ドナルド・トランプ前大統領は先月、イランによる暗殺の脅威を回避するため、トルコからの帰国時に極秘の「欺瞞作戦」を実行した。トランプ氏は本来の専用機「エアフォースワン」に搭乗したと見せかけ、実際には別の航空機で英国へ移動していたことが、米政府関係者への取材で明らかになった。
トルコでのNATO首脳会議と偽装工作
ワシントン・ポスト紙が10日に報じたところによれば、この作戦は7月8日にトルコのアンカラで行われた。当時、トランプ氏はNATO首脳会議に出席していた。この作戦は、前日の米軍による対イラン軍事攻撃を受け、米情報機関がトランプ氏またはエアフォースワンを標的とした信頼性の高いイランの脅威を検知したことを受けて立案された。

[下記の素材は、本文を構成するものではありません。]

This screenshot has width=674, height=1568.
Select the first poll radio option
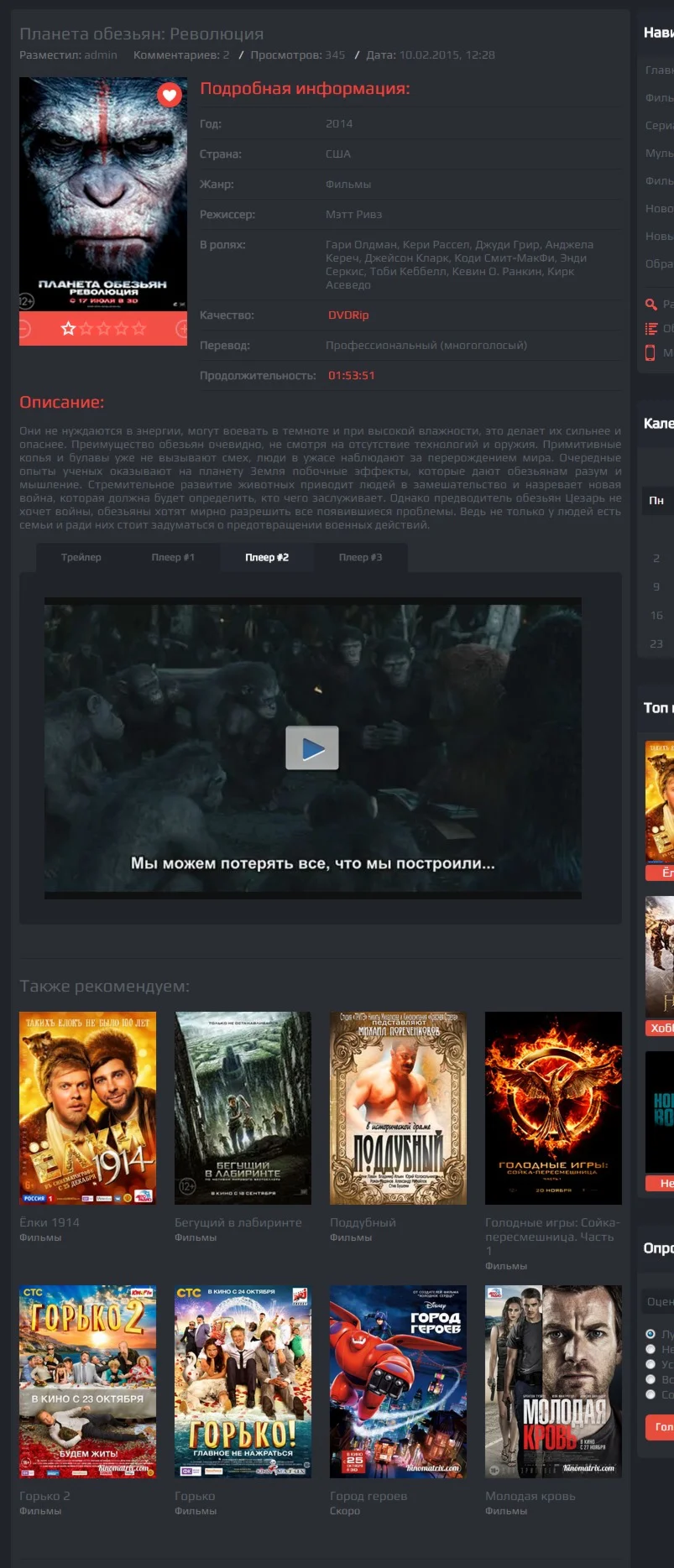pyautogui.click(x=650, y=1334)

トランプ氏は、カタールから提供されたボーイング747-8機でトルコに到着していたが、帰国時はメディアの監視下で、青と白の塗装が施されたおなじみのエアフォースワンに搭乗する姿が報じられた。しかし、搭乗直後に状況は一変する。ホワイトハウスのスタッフは、同行する記者団に対し、機内の窓のシェードを下げるよう指示した。この間にトランプ氏と一部の側近は機内の後部ドアから密かに退去し、油圧で持ち上げられたケータリングトラックの積み込み用プラットフォームを利用して、待機していた別の航空機へと移動した。
デコイ機とC-32Aによる極秘移動
トランプ氏が乗り換えたのは、米空軍のC-32Aであり、これは政府高官向けに改造されたボーイング757である。この移動にはピート・ヘグセス国防長官も同乗した。一方で、トランプ氏が去った後の本来のエアフォースワンには、ホワイトハウスの記者団やスタッフが搭乗したまま英国へ向かった。多くの記者やスタッフは、トランプ氏がまだ機内にいると信じていたという。

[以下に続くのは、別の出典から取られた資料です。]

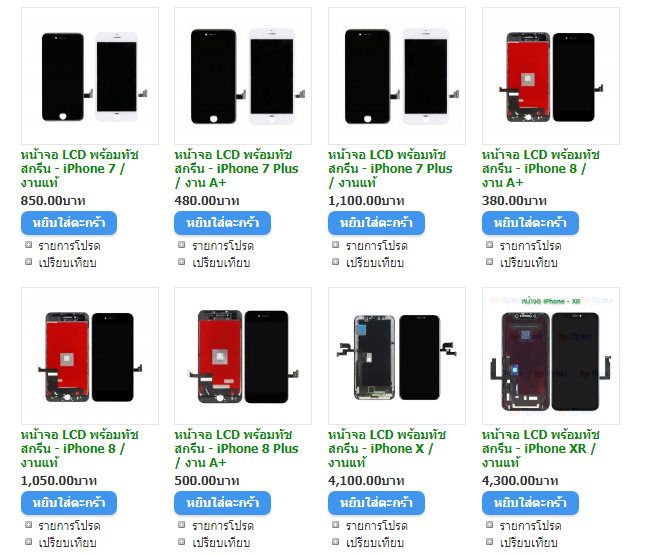Click compare plus icon for iPhone 8 Plus A+
Viewport: 657px width, 555px height.
tap(181, 542)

二機の航空機は別々の航路で英国へ向かった。デコイとなったエアフォースワンは、大統領専用機に通常使用されるコールサイン「AF1」を使用し続けた。対照的に、トランプ氏が搭乗したC-32Aは、公開されている航空機追跡サイトでは検知されないように飛行した。本来のエアフォースワンは、トランプ氏の所在を隠蔽するための囮として効果的に機能した。
英国での合流とホワイトハウスの公式発表
先に英国のミルデンホール空軍基地に到着したトランプ氏は、再び本来のエアフォースワンに搭乗した。その後、午後10時56分に記者団の前に姿を現し、あたかもトルコからその機体で移動してきたかのように振る舞った。ホワイトハウスもソーシャルメディアを通じて、トランプ氏が本来のエアフォースワンで英国に到着したと発表した。ワシントン・ポスト紙は、米大統領が危険な地域で別の航空機や囮を使用することは過去にもあったが、今回はデコイが実際の大統領を乗せているかのように公開運用され、ホワイトハウスが当初、実際のルートについて矛盾した情報を提供していた点で異例であると指摘している。